Tool II: Animal Inspection, Acclimation, and Quarantine Protocols/Plans
Goals: At various stages (e.g., import, distribution, retail) along the pet trade pathway animals are:
- Thoroughly inspected for external parasites, signs of disease, and “hitchhikers” (e.g., other animals or plants, soil, etc) in order to minimize the risk of biological invasion. [Note: housing and shipping containers are inspected as well].
- Acclimated to specific husbandry conditions in order to reduce stress factors which could make them more susceptible to pathogens and parasites.
- Quarantined to enable a) further inspection overtime and b) treatment of issues of concern.
Tool III: Biosecurity Measures: Housing, Packaging, and Handling
- Ensure that pets (as well as associated pathogens, parasites, or other hitchhikers) cannot escape from, or be transmitted through, industry facilities or during transport.
Tool IV: Industry Education/Outreach Campaigns
- Raise awareness within the pet industry (e.g., importers, distributors, retailers) of invasive alien species issues.
- Educate members of the pet industry on actions they can take to minimize the risk of biological invasion.
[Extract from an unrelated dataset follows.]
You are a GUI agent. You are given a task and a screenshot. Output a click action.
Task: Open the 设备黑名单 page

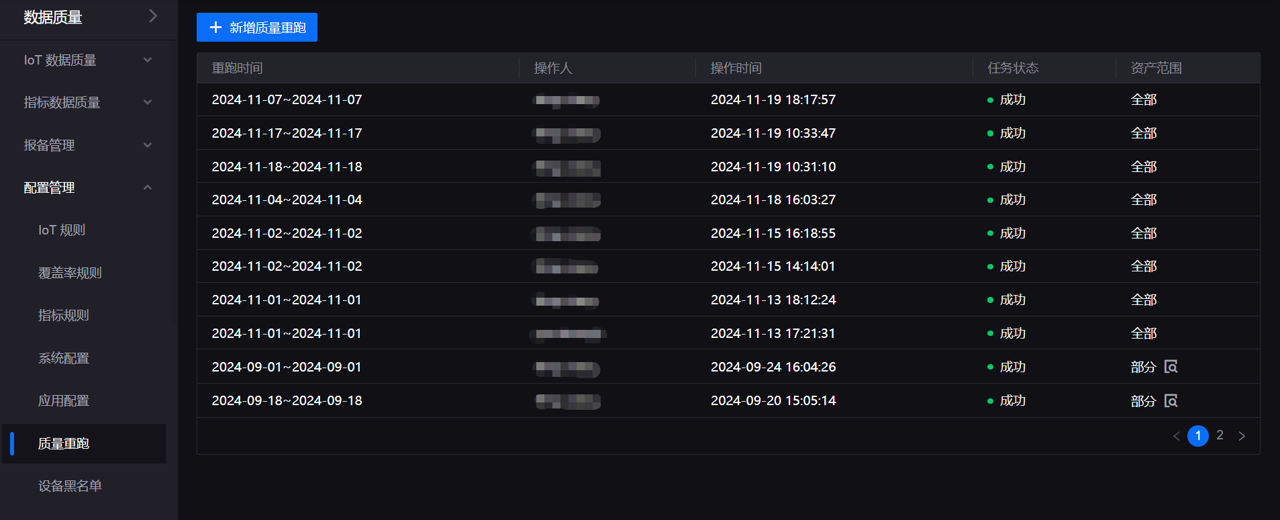click(x=70, y=486)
- Empower members of the industry to educate consumers on invasive alien species issues and responsible behaviors (e.g., pet choice, care, and placement).
Tool V: Species-Specific Care Sheets
- Provide pet owners with information on the proper care of specific types of pets so that they can a) determine if that species is the best choice of a pet and b) keep the pet healthy and adequately housed.
Tool VI: Customer Information and Record Keeping
- To be able to contact the customer if there is a need to inform them of relevant information (e.g., disease risk).
- Obtain written customer acknowledgement (signature) on a form that outlines specific care needs, risks, etc. relating to the pet purchased.
Tool VII: Codes of Conduct/Practice
- Provide a list and description of actions that can be taken by the industry and/or consumers to minimize the risk of pets being abandoned or escaping. In some cases, the codes also address aquatic plants and hitchhikers.
Tool VIII: Consumer Education/Outreach Campaigns
Goals: Use a comprehensive approach to:
- Raise awareness of the potential environmental, economic, and/or human health implications of pet abandonment (i.e. invasive alien species).
- Educate consumers on actions they can take to ensure a mutually beneficial relationship with their pets (i.e. proper choice of pet and care) so that the need/desire to give up the pet does not arise.
- Educate consumers on actions they can take as alternatives to pet abandonment if they do need/desire to give up their pet.
Tool IX : Rehoming and Amnesty Programs
- Find new, responsible homes for unwanted pets.
Tool X: Same Gender Programs
- Eliminate unwanted matings which could lead to pet overpopulation.
Tool XI: Spay/Neuter Programs
- Eliminate unwanted matings which could lead to pet overpopulation
- Enable owners to house animals of opposite sex together, which can reduce risk of pet-pet aggression.
Tool XII: Listing
Based on scientific assessment, create a list of species in the pet trade -
- Known or likely to become invasive (i.e., black list, red list, or prohibited list). These species are typically regulated or otherwise discouraged in the trade;
- Unlikely to become invasive or already so widespread in the environment that control is not feasible (i.e., white list, green list, or approved list). These species are generally traded without regulation, and may their sale/ownership may be encouraged as an alternative to species on black lists or grey lists; and/or
- For which there is not enough information to determine risk of invasiveness (i.e., grey list). These species require more in-depth scientific analysis in order to determine appropriate risk management strategies.